La manipulation à ce titre va encore un cran plus loin. Elle va au-delà de la dévalorisation maximum du choix alternatif, elle vous dévalorise vous-même. D’abord, refuser une solution qui est la seule solution, c’est nécessairement une idiotie, vous n’êtes pas un idiot, faites le bon choix. Ensuite, quand bien même vous seriez un idiot qui s’ignore, vous porteriez une responsabilité sociale de votre idiotie. Car vous êtes une partie indispensable de la solution : le conseil scientifique du 6 mai qui défend le pass sanitaire cite à trois reprises le mot « empowerment », autrement dit l’adhésion active. Le pass sanitaire « peut s’inscrire dans une démarche citoyenne de renforcement des capacités et du pouvoir d’agir des individus (empowerment) face à l’épidémie [..] ». Si vous êtes contre la vaccination et contre le pass sanitaire, vous êtes de facto contre la solution collective dont chacun est l’auteur individuel, vous êtes contre un outil dont l’utilisation est fondé sur l’adhésion, en résumé vous êtes un ennemi de la société.

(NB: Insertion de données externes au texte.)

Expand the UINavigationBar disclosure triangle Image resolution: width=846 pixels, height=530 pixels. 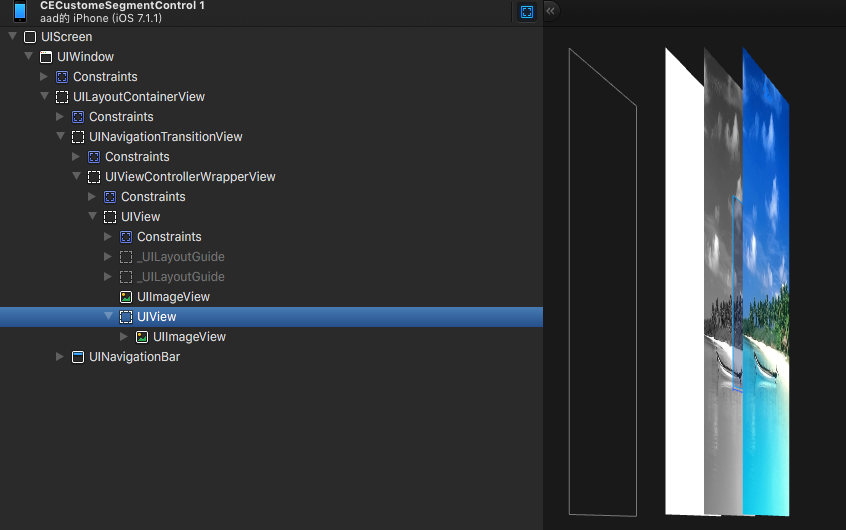tap(60, 357)
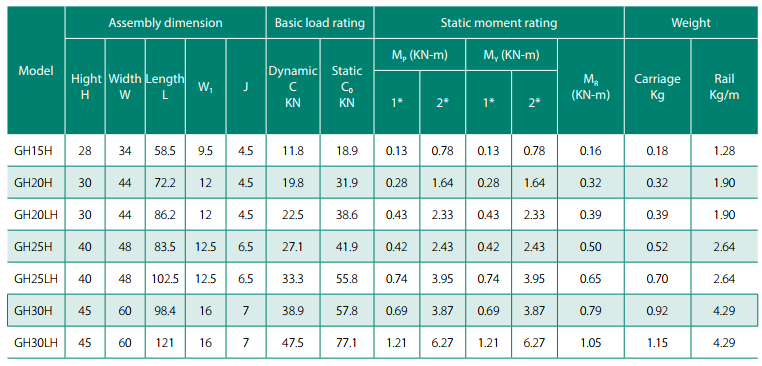Viewport: 762px width, 366px height.
Task: Select the 1.28 rail weight for GH15H
Action: tap(724, 151)
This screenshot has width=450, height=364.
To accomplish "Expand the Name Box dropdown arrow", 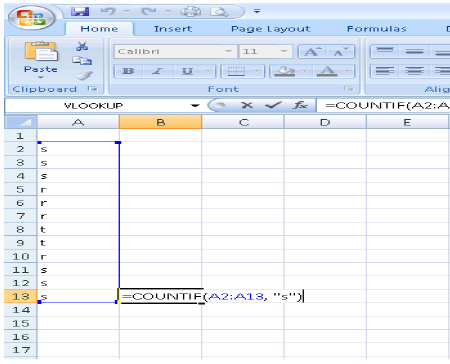I will click(x=195, y=106).
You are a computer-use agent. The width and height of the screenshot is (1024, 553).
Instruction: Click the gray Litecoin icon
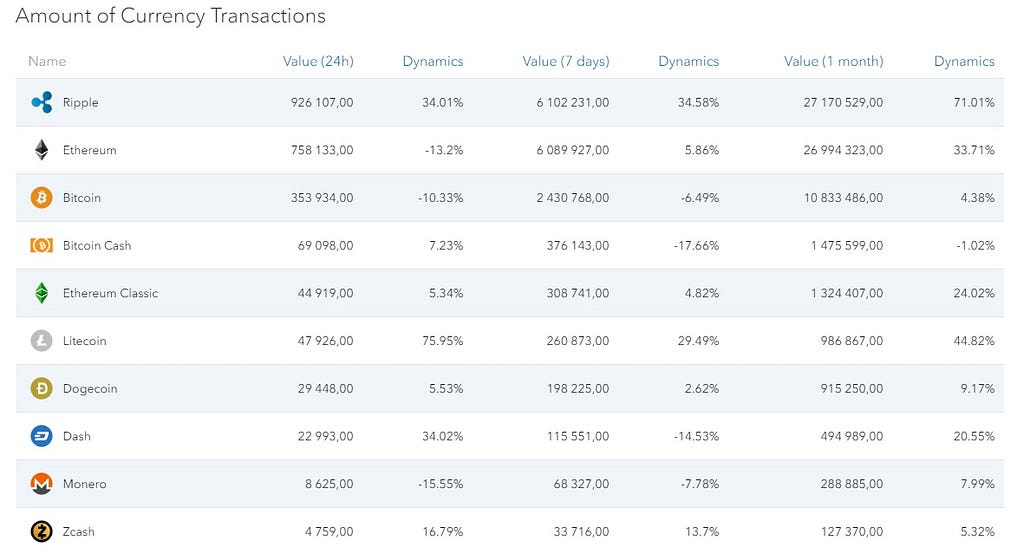tap(41, 341)
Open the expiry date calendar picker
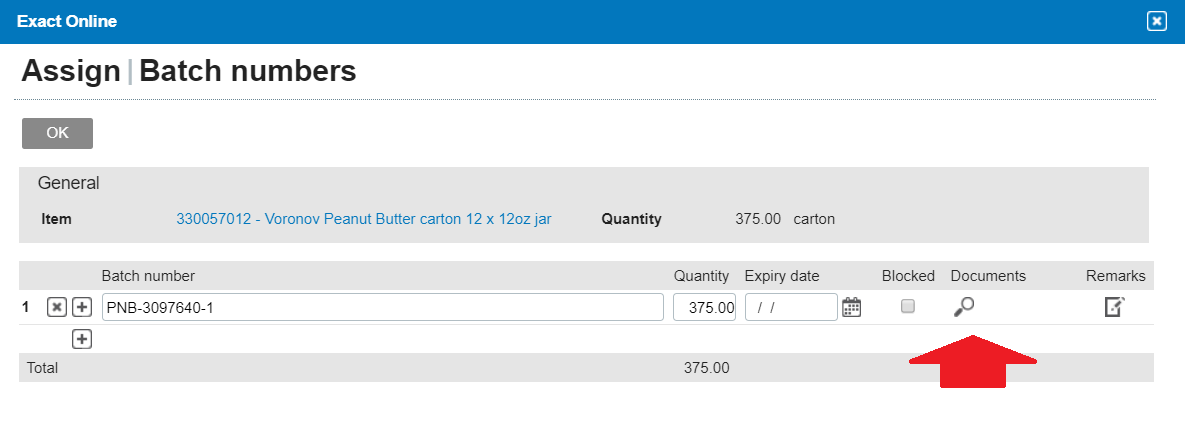Viewport: 1185px width, 440px height. tap(851, 308)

Il n’y avait pas besoin que le ministère des armées engage une « red team » Nous pouvons d’ores et déjà donner la solution que le gouvernement peut préparer quels que soient les scénarios que va imaginer cette équipe rouge, sans même avoir besoin de les connaitre. Que ce soit une invasion d’extra-terrestres ou une révolte des robots ménagers devenus des tueurs d’enfants, ou un effroyable covid-25, la solution magique aura toujours trois branches : technologie, médias, police. Pour un esprit humain qui demeure dans la lumière, pour aujourd’hui et pour demain, la seule solution, c’est la négation.